Oh, it looks tasty on the outside...
but it was pure barfy on the inside.
Remember how I mentioned that during one of my more distracted Read-A-Thon moments I baked a lasagna? Yeah, well... it turned out disgusting.
I am cutting myself some slack because I'd never made lasagna before. But I should know better than to just wing it when I am trying to cook. "Winging-it" successfully in the kitchen requires the kind of kitchen-witchery knowledge that takes years of experience to accumulate. To make matters worse, I tried to make a lower fat, lower calorie, lower sodium version.
Wrong, wrong, wrong.
Lasagna is supposed to be all meaty-cheesy-noodley goodness and require a crane to lift it from the oven because once all the nummy components are assembled it weighs about 150 pounds. If you want to eat a low cal and/or low fat diet, lasagna is simply not the dish for you. Just as a side note, substituting half a ton of low-fat ricotta for the original mozzarella, parmesan, romano mixture is not a good idea. Even full-fat ricotta tastes like ass. Unlike with other kinds of cheese that you may use in cooking, with ricotta, more is not better. It also doesn't melt. It's like asbestos cheese.
Turkey sausage instead of the regular fatty Italian sausage or hamburger? Also a bad, bad idea.
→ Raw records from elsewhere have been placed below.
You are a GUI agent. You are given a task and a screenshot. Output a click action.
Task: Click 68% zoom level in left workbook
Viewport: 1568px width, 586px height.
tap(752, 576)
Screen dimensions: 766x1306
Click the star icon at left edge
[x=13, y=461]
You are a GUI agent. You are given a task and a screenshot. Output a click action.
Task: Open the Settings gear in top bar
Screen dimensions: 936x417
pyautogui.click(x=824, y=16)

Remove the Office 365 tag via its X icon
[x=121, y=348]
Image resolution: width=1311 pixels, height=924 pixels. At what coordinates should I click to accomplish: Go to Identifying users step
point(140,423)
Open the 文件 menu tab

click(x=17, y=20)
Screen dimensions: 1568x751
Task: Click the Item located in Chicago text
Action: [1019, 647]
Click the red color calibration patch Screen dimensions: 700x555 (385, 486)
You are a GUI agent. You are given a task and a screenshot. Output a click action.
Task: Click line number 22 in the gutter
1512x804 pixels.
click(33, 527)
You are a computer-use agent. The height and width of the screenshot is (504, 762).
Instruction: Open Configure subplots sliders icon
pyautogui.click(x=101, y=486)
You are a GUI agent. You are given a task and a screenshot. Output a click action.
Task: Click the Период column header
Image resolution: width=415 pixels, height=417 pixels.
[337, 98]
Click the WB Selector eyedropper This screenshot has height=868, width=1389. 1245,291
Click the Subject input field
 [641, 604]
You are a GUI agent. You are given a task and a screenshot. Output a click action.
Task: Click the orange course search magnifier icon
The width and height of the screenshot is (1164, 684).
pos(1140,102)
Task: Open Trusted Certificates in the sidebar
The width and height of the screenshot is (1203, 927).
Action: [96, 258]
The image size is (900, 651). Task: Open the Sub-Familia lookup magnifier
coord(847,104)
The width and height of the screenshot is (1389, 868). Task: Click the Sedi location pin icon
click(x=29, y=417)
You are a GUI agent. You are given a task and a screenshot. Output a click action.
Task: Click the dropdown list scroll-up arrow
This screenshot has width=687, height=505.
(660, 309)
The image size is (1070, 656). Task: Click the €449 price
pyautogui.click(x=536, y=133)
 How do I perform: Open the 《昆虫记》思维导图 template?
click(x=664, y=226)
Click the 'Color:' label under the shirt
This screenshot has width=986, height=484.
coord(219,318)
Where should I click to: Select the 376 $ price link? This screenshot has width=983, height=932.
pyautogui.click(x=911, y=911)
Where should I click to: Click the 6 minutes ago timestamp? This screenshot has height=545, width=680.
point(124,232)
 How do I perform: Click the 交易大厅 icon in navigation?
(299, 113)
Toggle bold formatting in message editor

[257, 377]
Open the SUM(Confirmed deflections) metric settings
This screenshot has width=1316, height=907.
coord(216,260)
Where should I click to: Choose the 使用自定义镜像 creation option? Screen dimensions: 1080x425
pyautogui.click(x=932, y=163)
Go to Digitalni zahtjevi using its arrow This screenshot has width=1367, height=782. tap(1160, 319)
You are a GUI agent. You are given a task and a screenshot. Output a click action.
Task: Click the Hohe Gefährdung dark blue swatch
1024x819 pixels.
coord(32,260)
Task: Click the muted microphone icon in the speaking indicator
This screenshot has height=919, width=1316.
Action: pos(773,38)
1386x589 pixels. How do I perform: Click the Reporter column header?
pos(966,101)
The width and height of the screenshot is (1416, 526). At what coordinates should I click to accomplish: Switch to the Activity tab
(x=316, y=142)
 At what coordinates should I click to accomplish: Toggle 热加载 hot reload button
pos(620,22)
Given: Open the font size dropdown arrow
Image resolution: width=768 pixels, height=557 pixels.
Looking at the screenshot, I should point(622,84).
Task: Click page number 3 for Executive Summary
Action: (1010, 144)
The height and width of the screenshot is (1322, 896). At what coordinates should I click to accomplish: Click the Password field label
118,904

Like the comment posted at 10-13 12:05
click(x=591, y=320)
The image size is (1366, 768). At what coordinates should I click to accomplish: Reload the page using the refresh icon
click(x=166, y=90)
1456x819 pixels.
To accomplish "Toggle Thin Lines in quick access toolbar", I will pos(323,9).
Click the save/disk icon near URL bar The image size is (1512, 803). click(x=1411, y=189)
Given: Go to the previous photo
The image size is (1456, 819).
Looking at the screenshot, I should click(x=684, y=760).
I managed to choke down a single serving (when is the last time I ever ate one serving of anything?) only because I ate it with a side of jalapenos and washed it down with a half a bottle of Shiraz. Imagine that rolling around in your digestive tract all night. Oooh, yeah. I'm lucky to be alive.
What am I going to do with this thing? It feels like a sin to waste so much food, but I wouldn't inflict this stuff on my worst frenemy. Now I am stuck with 150 pounds of crappy Italian food guilt.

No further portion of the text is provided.